Investment in affiliates

 

The Company’s unconsolidated ownership interests in affiliates are generally accounted for using the equity method. The underlying entities have chosen to make a fair value election pursuant to ASC 825. As a result, the Company will treat its investment in affiliates consistently with this election. The investment in affiliates is recorded at fair market value on the consolidated balance sheet and periodic changes in fair market value will be recorded in current period earnings on the consolidated statement of operation as a component of “Loss from equity earnings in affiliate.” Capital contributions, distributions and profits and losses of such entities are allocated in accordance with the terms of the applicable agreements.

 

Interest income

 

Interest income on our real estate securities and loan portfolio is accrued based on the actual coupon rate and the outstanding principal balance of such securities and loans. We have elected to record interest in accordance with ASC 835-30-35-2 using the effective interest method for all securities accounted for under the fair value option (ASC 825). As such, premiums and discounts are amortized or accreted into interest income over the lives of the respective investments. We estimate future expected cash flows, at the time of purchase and determine the effective interest rate based on these estimated cash flows and our purchase price. At least quarterly, these estimated cash flows are assessed and a revised yield is computed based on the current amortized cost of the investment, as needed. As further explained below, there are uncertainties and contingencies involved in estimating cash flows, which are difficult to predict and are subject to future events that may impact our estimates and, as a result, our interest income.

 

On at least a quarterly basis for securities accounted for under ASC 320-10 and ASC 310-20 (generally Agency RMBS), prepayments of the underlying collateral must be estimated, which directly affect the speed at which we amortize such securities.
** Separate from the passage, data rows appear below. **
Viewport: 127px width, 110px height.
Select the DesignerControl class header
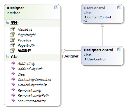[98, 50]
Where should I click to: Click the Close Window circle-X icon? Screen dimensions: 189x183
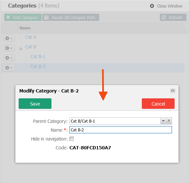(x=152, y=6)
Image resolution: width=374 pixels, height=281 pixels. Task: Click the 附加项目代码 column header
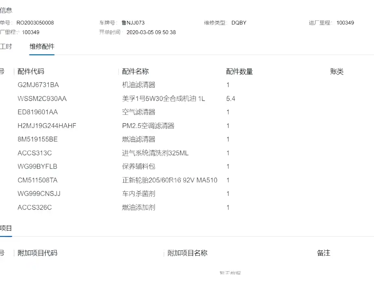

If actual and anticipated cash flows differ from previous estimates, we recognize a “catch-up” adjustment in the current period to the amortization of premiums for the impact of the cumulative change in the effective yield through the reporting date.

 

Similarly, we also reassess the cash flows on at least a quarterly basis for securities accounted for under ASC 325-40 (generally Non-Agency RMBS, ABS, CMBS and interest only securities). In estimating these cash flows, there are a number of assumptions that are subject to uncertainties and contingencies. These include the rate and timing of principal and interest receipts, (including assumptions of prepayments, repurchases, defaults and liquidations), the pass-through or coupon rate and interest rate fluctuations. In addition, interest payment shortfalls due to delinquencies on the underlying mortgage loans have to be judgmentally estimated. Differences between previously estimated cash flows and current actual and anticipated cash flows are recognized prospectively through an adjustment of the yield over the remaining life of the security based on the current amortized cost of the investment as adjusted for credit impairment, if any.

 

Other-than-temporary-impairment

 

We evaluate securities for other-than-temporary impairment ("OTTI") on at least a quarterly basis, and more frequently when economic or market conditions warrant such evaluation. The determination of whether a security is other-than-temporarily impaired involves judgments and assumptions based on subjective and objective factors. When the fair value of an investment security is less than its amortized cost at the balance sheet date, the security is considered impaired, and the impairment is designated as either “temporary” or “other-than-temporary.”

 

When an investment security is impaired, an OTTI is considered to have occurred if (i) we intend to sell the security (i.e. a decision has been made as of the reporting date) or (ii) it is more likely than not that we will be required to sell the security before recovery of its amortized cost basis. If we intend to sell the security or if it is more likely than not that we will be required to sell the investment security before recovery of its amortized cost basis, the entire amount of the impairment loss, if any, is recognized in earnings as a realized loss and the cost basis of the security is adjusted to its fair value. For securities accounted for under ASC 325-40, “Beneficial Interests in Securitized Financial Assets,” an OTTI is deemed to have occurred when there is an adverse change in the expected cash flows to be received and the fair value of the security is less than its carrying amount. In determining whether an adverse change in cash flows occurred, the present value of the remaining cash flows, as estimated at the initial transaction date (or the last date previously revised), is compared to the present value of the expected cash flows at the current reporting date. The estimated cash flows reflect those a “market participant” would use and are discounted at a rate equal to the current yield used to accrete interest income. Any resulting OTTI adjustments are reflected in the net realized gain/(loss) line item on the consolidated statement of operations.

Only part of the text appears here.